* Task description:
Repeat the whole listing below with nothing added or dropped.

* Records for processing:
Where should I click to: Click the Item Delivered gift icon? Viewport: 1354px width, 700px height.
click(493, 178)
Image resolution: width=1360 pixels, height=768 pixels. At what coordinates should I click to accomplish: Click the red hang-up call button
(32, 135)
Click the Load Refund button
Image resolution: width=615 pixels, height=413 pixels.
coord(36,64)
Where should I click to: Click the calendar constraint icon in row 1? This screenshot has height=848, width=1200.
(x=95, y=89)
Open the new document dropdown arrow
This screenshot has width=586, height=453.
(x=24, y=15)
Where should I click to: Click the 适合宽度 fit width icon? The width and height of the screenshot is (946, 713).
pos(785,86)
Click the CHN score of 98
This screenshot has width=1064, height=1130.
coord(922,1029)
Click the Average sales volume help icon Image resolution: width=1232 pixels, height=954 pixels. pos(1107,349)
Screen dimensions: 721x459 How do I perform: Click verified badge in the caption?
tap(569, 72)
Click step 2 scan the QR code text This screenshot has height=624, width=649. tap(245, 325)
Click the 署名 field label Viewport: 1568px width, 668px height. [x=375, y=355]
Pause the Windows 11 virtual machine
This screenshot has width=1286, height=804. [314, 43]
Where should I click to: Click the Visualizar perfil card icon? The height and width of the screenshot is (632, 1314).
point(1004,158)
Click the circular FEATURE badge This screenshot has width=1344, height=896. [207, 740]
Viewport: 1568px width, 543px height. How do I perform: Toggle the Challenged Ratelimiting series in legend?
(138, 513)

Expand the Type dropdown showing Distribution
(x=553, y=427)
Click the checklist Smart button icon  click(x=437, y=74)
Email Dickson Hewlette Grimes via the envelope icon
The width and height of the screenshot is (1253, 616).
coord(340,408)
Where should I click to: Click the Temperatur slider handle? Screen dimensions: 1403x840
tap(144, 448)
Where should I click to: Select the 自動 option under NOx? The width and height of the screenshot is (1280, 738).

* Exercise solution:
Where should I click to: Click the Item Delivered gift icon? Viewport: 1354px width, 700px height.
click(493, 178)
Image resolution: width=1360 pixels, height=768 pixels. At what coordinates should I click to accomplish: Click the red hang-up call button
(32, 135)
Click the Load Refund button
Image resolution: width=615 pixels, height=413 pixels.
coord(36,64)
Where should I click to: Click the calendar constraint icon in row 1? This screenshot has height=848, width=1200.
(x=95, y=89)
Open the new document dropdown arrow
This screenshot has width=586, height=453.
(x=24, y=15)
Where should I click to: Click the 适合宽度 fit width icon? The width and height of the screenshot is (946, 713).
pos(785,86)
Click the CHN score of 98
This screenshot has width=1064, height=1130.
coord(922,1029)
Click the Average sales volume help icon Image resolution: width=1232 pixels, height=954 pixels. pos(1107,349)
Screen dimensions: 721x459 How do I perform: Click verified badge in the caption?
tap(569, 72)
Click step 2 scan the QR code text This screenshot has height=624, width=649. tap(245, 325)
Click the 署名 field label Viewport: 1568px width, 668px height. [x=375, y=355]
Pause the Windows 11 virtual machine
This screenshot has width=1286, height=804. [314, 43]
Where should I click to: Click the Visualizar perfil card icon? The height and width of the screenshot is (632, 1314).
point(1004,158)
Click the circular FEATURE badge This screenshot has width=1344, height=896. [207, 740]
Viewport: 1568px width, 543px height. How do I perform: Toggle the Challenged Ratelimiting series in legend?
(138, 513)

Expand the Type dropdown showing Distribution
(x=553, y=427)
Click the checklist Smart button icon  click(x=437, y=74)
Email Dickson Hewlette Grimes via the envelope icon
The width and height of the screenshot is (1253, 616).
coord(340,408)
Where should I click to: Click the Temperatur slider handle? Screen dimensions: 1403x840
tap(144, 448)
Where should I click to: Select the 自動 option under NOx? The width and height of the screenshot is (1280, 738).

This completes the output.